Over the years, different researchers questioned the advantages of cartilage over bones. Interestingly, they began to access the advantages of cartilage skeletons to understand how they evolved. Researchers found that sharks remained substantially unchanged because their cartilaginous skeletons had incredible advantages that helped with their marine adaptation. These advantages include:

  • Weight minimization: Cartilage is tough and dense, although not as heavy as bone. Interestingly, it is easier for sharks to swim at high rates with this cartilage, propelling them to become extremely efficient predators.
  • Cartilages are buoyant: Unlike other bony fish, sharks do not require swim bladders to maintain neutral buoyancy due to their lightweight cartilage-based skeleton. Amazingly, they have more energy for propulsion because they do not have to exhaust extra energy to stay afloat. Another stunning benefit of buoyancy allows them to save energy for their hunting sprees.
  •  Flexibility: No doubt, cartilages are bendable. But, animal skeletons that consist majorly of bones strongly depend on cartilage at some point in their joints to bend and flex. For sharks,  their complete skeleton made of cartilage enables them to turn and move faster when hunting prey.
  • Bite force: Predatory animals like sharks, crocodiles, and bears have the deadliest bite force of any living creature. However, for sharks, the force of their bites can be attributed to their cartilaginous skeleton because it permits their jaws to be more flexible and it is intimately connected to the musculature. The powerful bite force allows sharks to destroy their prey faster while exhausting less energy.
  • Thick Skin: Sharks skin protects them by functioning like an exoskeleton while remaining flexible. 

Are Sharks Vertebrates? 

Vertebrates, which include mammals, birds, reptiles, amphibians, and fish, are members of a vast group of animals characterized by a backbone or spinal column. Sharks are unmistakably vertebrates, despite their lack of bones.

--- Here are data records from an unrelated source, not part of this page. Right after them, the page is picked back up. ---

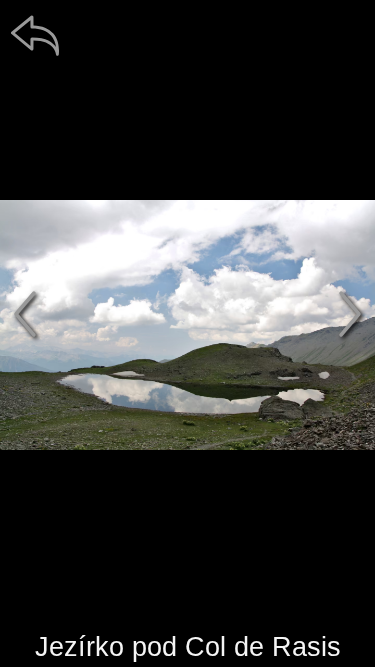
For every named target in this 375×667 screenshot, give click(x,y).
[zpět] (35, 35)
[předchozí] (25, 314)
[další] (350, 314)
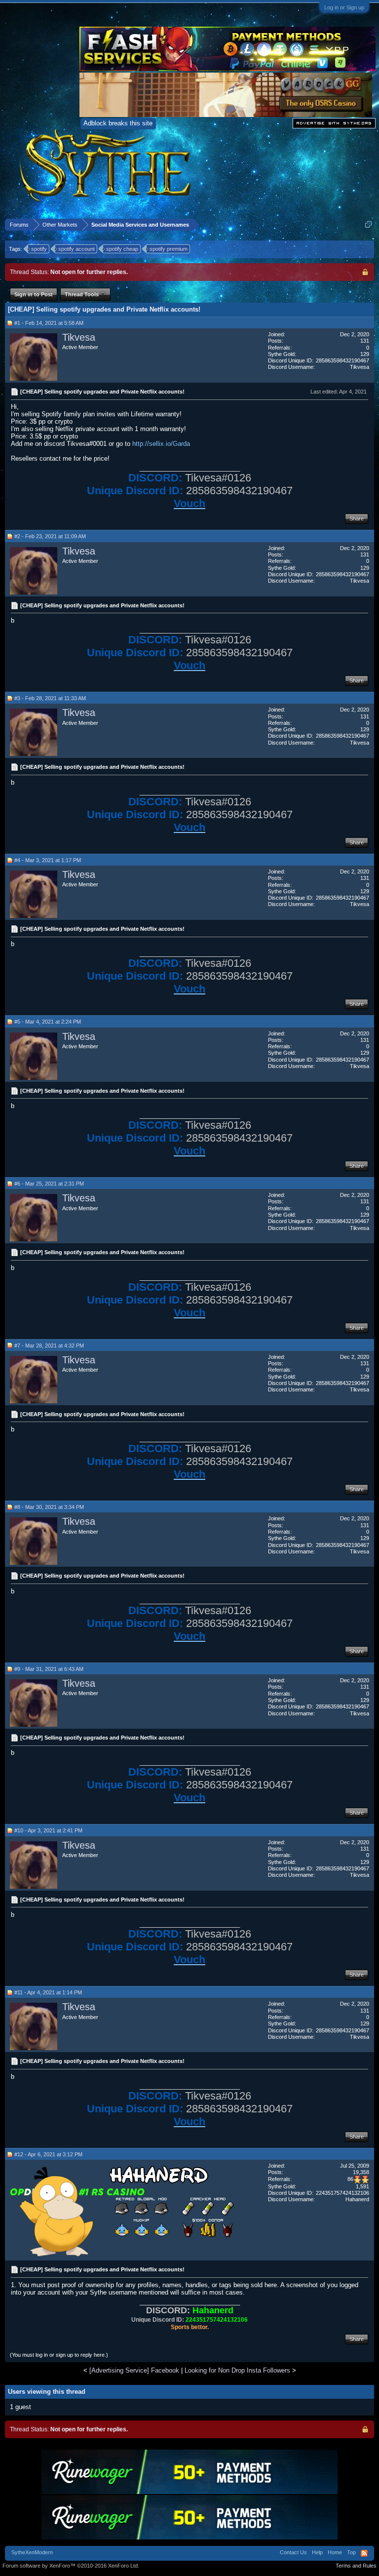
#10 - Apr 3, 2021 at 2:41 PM (48, 1830)
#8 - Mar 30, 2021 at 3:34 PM (49, 1507)
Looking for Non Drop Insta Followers (237, 2370)
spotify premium (169, 249)
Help (317, 2552)
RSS (364, 2553)
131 (364, 341)
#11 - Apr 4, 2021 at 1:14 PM (48, 1992)
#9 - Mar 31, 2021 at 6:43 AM (48, 1669)
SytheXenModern (32, 2552)
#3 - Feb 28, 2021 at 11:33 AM (50, 698)
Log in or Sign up (344, 7)
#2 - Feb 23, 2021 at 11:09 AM (50, 536)
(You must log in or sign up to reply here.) (59, 2355)
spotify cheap (122, 249)
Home (335, 2552)
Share (356, 518)
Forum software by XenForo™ (70, 2566)
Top (351, 2552)
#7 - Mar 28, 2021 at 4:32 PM (49, 1345)
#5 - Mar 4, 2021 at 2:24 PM (47, 1022)
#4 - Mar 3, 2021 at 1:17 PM (47, 860)
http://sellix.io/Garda (161, 443)
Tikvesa (78, 337)
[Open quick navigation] (368, 224)
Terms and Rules (356, 2566)
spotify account (76, 249)
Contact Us (293, 2552)
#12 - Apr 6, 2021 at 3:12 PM (48, 2154)
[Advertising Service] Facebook (134, 2370)
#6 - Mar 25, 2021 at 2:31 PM (49, 1184)
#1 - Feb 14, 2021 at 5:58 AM (48, 323)
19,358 (361, 2172)
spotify (39, 249)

Two enormous, tube-like sections of cartilage form their exceptional spinal columns. Interestingly, it protects their spinal cord the same way the one made of bones does.

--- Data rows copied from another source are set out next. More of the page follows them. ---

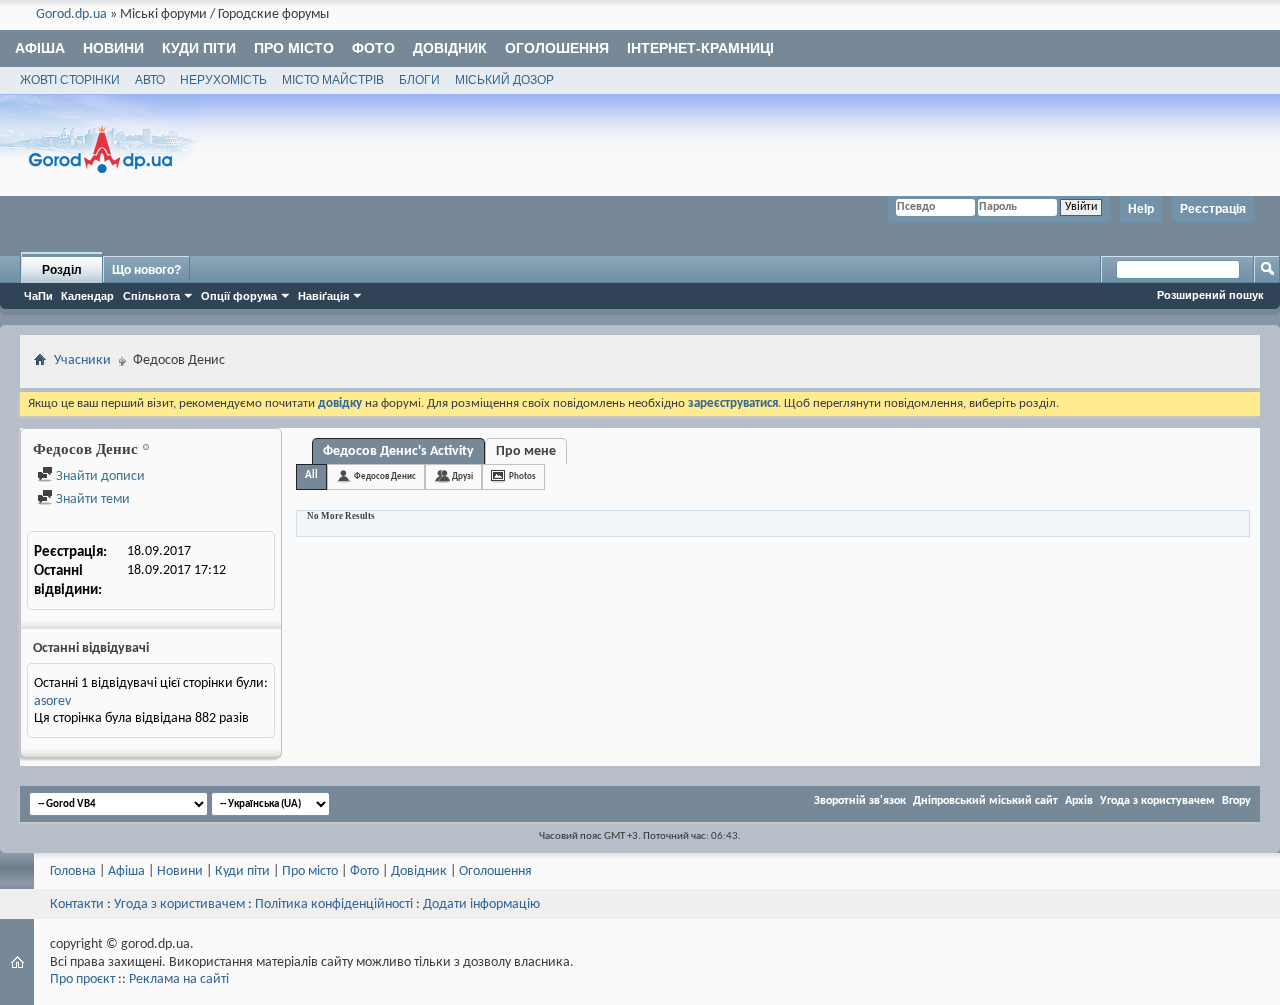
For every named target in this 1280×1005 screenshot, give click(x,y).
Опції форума (239, 296)
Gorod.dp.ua (71, 14)
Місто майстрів (333, 80)
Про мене (526, 451)
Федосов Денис (385, 476)
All (311, 475)
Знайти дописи (99, 476)
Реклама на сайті (179, 979)
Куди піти (199, 48)
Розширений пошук (1210, 295)
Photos (522, 476)
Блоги (419, 80)
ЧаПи (38, 296)
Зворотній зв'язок (860, 801)
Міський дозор (504, 80)
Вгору (1236, 801)
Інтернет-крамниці (700, 48)
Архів (1079, 801)
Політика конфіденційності (334, 904)
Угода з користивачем (179, 904)
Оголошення (557, 48)
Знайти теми (91, 499)
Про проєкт (82, 979)
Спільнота (151, 296)
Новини (113, 48)
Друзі (462, 476)
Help (1141, 209)
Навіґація (323, 296)
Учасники (82, 360)
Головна (73, 871)
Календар (87, 296)
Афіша (40, 48)
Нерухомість (223, 80)
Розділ (62, 270)
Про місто (294, 48)
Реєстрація (1213, 209)
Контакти (77, 904)
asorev (52, 701)
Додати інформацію (481, 904)
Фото (373, 48)
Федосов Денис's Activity (398, 451)
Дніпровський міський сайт (985, 801)
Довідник (450, 48)
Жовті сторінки (70, 80)
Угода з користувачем (1157, 801)
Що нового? (146, 270)
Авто (150, 80)
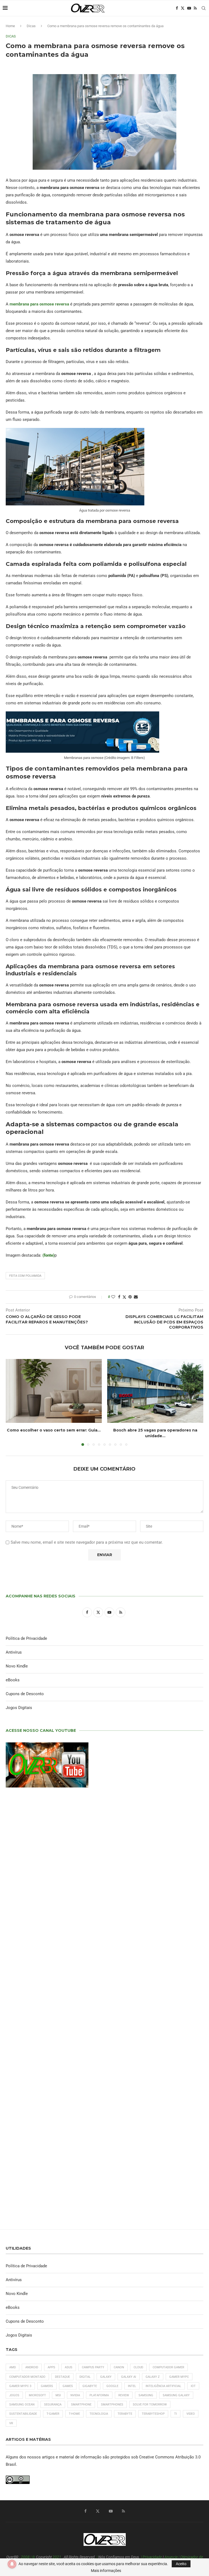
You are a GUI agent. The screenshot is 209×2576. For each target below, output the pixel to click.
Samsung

What Are Sharks Scales Made Of?

Sharks have been genetically predisposed to evolve as great creatures endowed with unique features. They are covered in scales; however, they are not the same as those found on other fish ( since they do not lay flat on their skin). Their microscopic tooth-like scales are called dermal denticles, and they assist them navigate faster in the water while influencing drag and thrust in hunting fast-moving prey. Sharks swim through the water with their scales pointing outwards and upwards while creating a rippling effect. 

Is Eating Shark Legal in the United States?

In certain parts of the United States, people consume shark meat because sharks produce a lot of meat due to their gigantic body mass. However, it is not particularly popular in the United States since several species located off the coast are endangered, and shark meat has been reported to have high levels of mercury. Most shark hunters resort to finning.

What Exactly is Finning?

While eating shark fins isn’t a problem for most people, shark finning is nevertheless a problem for sharks worldwide. Sadly, the human race has been cruel to aquatic creatures, including sharks. The process of unremorsefully capturing innocent sharks, removing their fins, and brutally releasing them back into the water alive is known as finning. The pathetic finless sharks are rendered utterly powerless, sinking to the ocean floor and suffocating or eaten by other fishes. This brutal finning wastes 95% of the animal’s meat. Due to fins’ monetary and cultural value, many fishermen believe it is more cost-effective to save room on their boats by bringing only the fins back to shore rather than the complete shark.